The task may seem daunting. Many American evangelicals cling to the myth that climate change is a left-wing plot brewed in the minds of introverted scientists. Hagee and Beisner stoke the myth (Graham has remained quiet). But hope has always sailed on the horizon. Climate-change skepticism never strangled evangelical intellectuals. They've been signing petitions, writing books, and issuing calls for over a decade. What's more, international evangelicals have been running ahead of the curve: Four thousand conveners at the Lausanne Movement's 2010 Congress in Cape Town, South Africa, issued the "Cape Town Commitment," which asserted that climate change was "probably the most serious and urgent challenge faced by the physical world." Another Lausanne consultation met two years later in Jamaica and issued a "Call to Action." The outcome: A ten-point invitation to a simpler lifestyle; "robust" theological work; invigorated leadership; mobilization; environmental missions; sustainable food production ... Etc.

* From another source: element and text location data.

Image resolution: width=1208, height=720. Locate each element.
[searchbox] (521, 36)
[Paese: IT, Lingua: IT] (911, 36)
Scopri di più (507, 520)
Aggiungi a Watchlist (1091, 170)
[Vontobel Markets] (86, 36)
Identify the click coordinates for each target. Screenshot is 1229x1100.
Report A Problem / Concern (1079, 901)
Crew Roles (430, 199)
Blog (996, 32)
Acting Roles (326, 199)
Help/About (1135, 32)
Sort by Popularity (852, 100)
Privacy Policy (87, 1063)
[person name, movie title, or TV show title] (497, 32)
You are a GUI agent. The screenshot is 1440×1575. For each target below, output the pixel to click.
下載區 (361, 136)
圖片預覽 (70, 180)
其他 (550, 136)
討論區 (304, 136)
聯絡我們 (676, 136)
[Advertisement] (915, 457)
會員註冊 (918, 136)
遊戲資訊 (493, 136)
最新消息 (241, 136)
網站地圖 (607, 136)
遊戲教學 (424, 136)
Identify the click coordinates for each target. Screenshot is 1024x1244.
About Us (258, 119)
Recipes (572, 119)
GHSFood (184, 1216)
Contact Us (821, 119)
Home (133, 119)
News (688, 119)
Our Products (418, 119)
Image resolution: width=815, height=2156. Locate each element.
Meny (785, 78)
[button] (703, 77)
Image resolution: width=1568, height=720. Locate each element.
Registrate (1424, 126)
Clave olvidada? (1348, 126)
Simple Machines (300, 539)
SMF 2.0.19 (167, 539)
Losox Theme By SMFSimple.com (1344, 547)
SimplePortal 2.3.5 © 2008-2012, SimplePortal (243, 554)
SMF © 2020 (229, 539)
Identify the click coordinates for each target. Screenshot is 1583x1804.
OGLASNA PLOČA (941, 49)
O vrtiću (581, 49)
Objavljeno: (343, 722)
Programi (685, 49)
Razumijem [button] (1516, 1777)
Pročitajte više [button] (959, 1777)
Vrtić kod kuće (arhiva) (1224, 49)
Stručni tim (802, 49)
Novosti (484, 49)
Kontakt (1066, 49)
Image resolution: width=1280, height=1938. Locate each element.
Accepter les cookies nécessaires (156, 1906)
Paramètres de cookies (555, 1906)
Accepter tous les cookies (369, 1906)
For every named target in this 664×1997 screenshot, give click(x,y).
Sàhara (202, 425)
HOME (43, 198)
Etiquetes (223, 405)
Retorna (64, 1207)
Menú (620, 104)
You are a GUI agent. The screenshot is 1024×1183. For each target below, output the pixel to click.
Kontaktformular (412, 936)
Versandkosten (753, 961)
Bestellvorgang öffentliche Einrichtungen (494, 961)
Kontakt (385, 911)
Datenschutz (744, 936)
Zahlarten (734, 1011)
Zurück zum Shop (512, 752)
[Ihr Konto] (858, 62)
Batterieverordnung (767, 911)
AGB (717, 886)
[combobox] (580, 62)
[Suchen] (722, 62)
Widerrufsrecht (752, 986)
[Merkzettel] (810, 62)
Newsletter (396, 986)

In other words, evangelicals beat Pope Francis to the punch - but few heard the thud.
The Gordon College gathering was, in part, a temporary think-tank on how we can haul the thud into an echo chamber. Luminaries and authors such as Katharine Hayhoe, Peter Illyn, Allen Johnson, Dorothy Boorse, Howard Snyder, Jonathan Moo, John Elwood, Lowell Bliss, and Nancy Sleeth spoke on a variety of topics - often weaving in hope and messaging - and there were break-out sessions and field trips. Meanwhile, follow-up steps were already afoot before the conference began. Brian Webb, Houghton College's sustainability coordinator, is spearheading Climate Caretakers, which he characterizes as a "campaign at mobilizing Christians to prayer and action." Webb is also ramping up a plan for an evangelical presence at the United Nations Paris COP gathering in December.
But, for me, the conference meant far more than plenary and breakout sessions and multi-point plans. I was hearing the gracious chorus once more. No one growled paranoia. No one proposed unworkable schemes. The participants reminded me of the gentle, joyful, and warm evangelicals who wooed me into the faith when I was a teenager. I remembered my seminary professors at nearby Gordon-Conwell, from which I graduated in 1989, who taught me about the distinction between literally-minded fundamentalists and more broad-minded evangelicals, who still hold a high view of Scripture while wielding more sophisticated methods of interpretation. I dropped in on one of my favorites, the recently-retired Garth Rosell. His bear hug emblemized the grace of that second choir.
A few non-evangelicals attended the Gordon conference. On the final day, one admitted that she came with trepidation. Her fears were allayed. She loved the prayer, the worship, and the empathy. Her image of evangelicals crumbled and re-formed, and she now saw a group of loving "allies."
Her praise compelled me to rev-up my prayers: may the second chorus sing louder in the unfolding months. Perhaps Franklin Graham, whose sincerity I do not doubt, will eventually join and sing the song of grace.